Richard Newman Named Executive Director of American Museum of Tort Law

Richard L. Newman has been named executive director of the American Museum of Tort Law.

tort museum

The Museum, located in Winsted, Connecticut, and, according to the Museum’s website, is  “dedicated to greater citizen understanding of the civil justice system and the crucial role this muscle of justice plays in protecting the health, safety and personal freedoms of all Americans.”

Newman practiced trial law with the firm of Adelman Hirsch and Newman in Connecticut.

He is a graduate of the University of Wisconsin School of Law.

Newman is the co-author of the standard treatise on Connecticut Law of Torts and served in 2004-2005 as President of the Connecticut Trial Lawyers Association.

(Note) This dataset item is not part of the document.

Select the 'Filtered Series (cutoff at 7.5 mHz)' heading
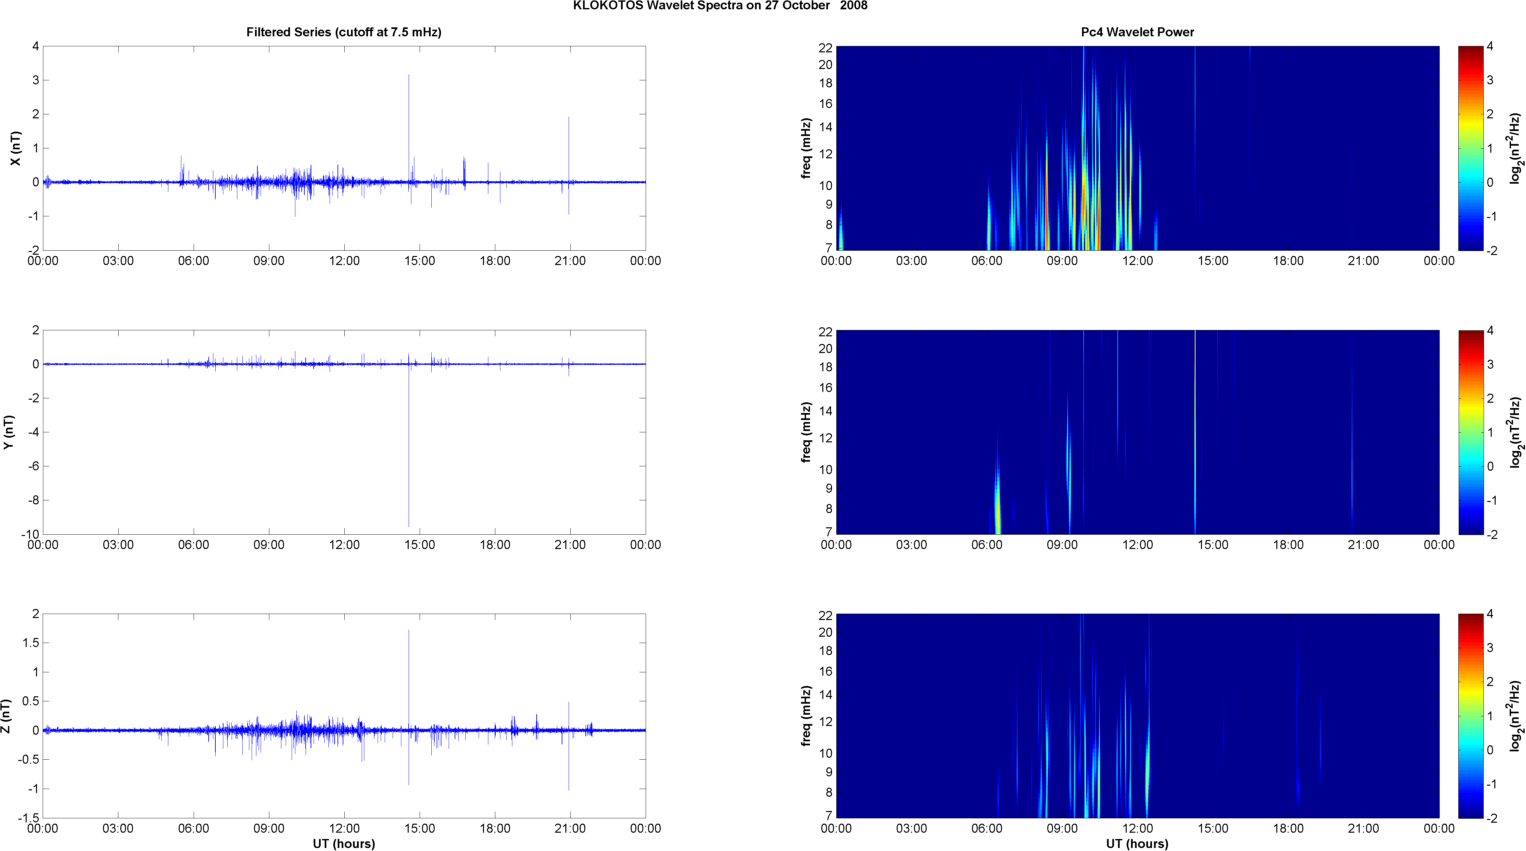 point(343,32)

“Mr. Newman has combined a sterling career as a practicing consumer attorney, a scholar and an author that spells a combination of experience, compassion and enthusiasm to advance the first law museum in the United States,” said Ralph Nader, the founder of the Museum. “This educational institution, scheduled to open in September, will communicate the remarkable historical legacy and continuing contributions of an evolving Tort Law to the quality of American life and culture as well as providing a sense of security and stability for a rapidly challenging technological society.”

Newman said the Museum “represents an historic opportunity for citizens of all walks of life to learn about tort law—the law of wrongful injury.”

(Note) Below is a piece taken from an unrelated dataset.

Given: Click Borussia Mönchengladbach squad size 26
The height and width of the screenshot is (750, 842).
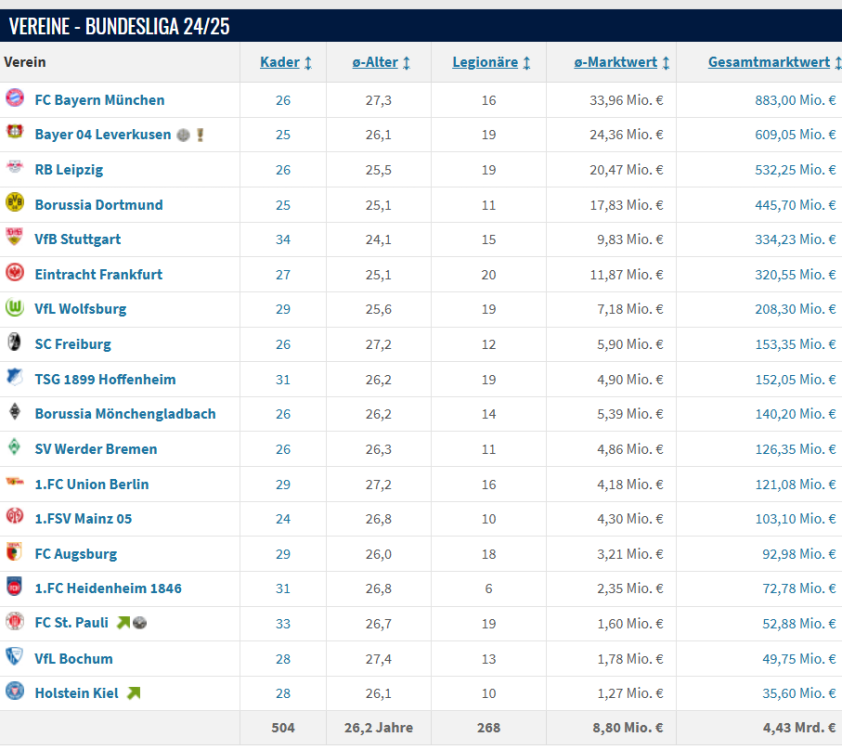Looking at the screenshot, I should [x=283, y=414].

“I will work to build a museum that will serve as a broad forum to increase our understanding of the civil justice system and the various ways the law has served and can serve to protect our safety, our rights and our freedoms in a democratic society.”

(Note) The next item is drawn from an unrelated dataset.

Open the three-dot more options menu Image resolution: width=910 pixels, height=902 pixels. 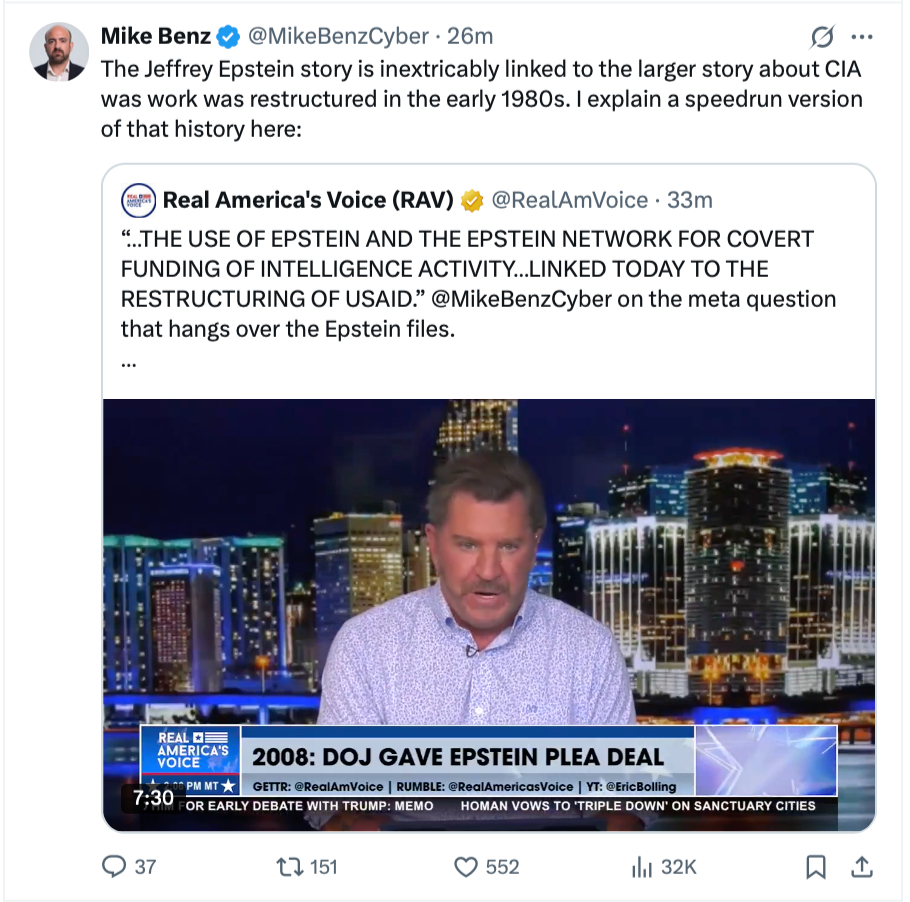pyautogui.click(x=861, y=37)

Nader quoted Roscoe Pound, the former Dean of Harvard Law School that “the law must be stable but it cannot stand still.”

“It must also stand strong against the sustained assault on its overall access to justice for the powerless, the wronged and the harmed,” Nader said. “The Museum will serve to organize factual information, display and promote knowledge of tort law and its constitutional foundations, its landmark judicial decisions and its consequential societal functions.”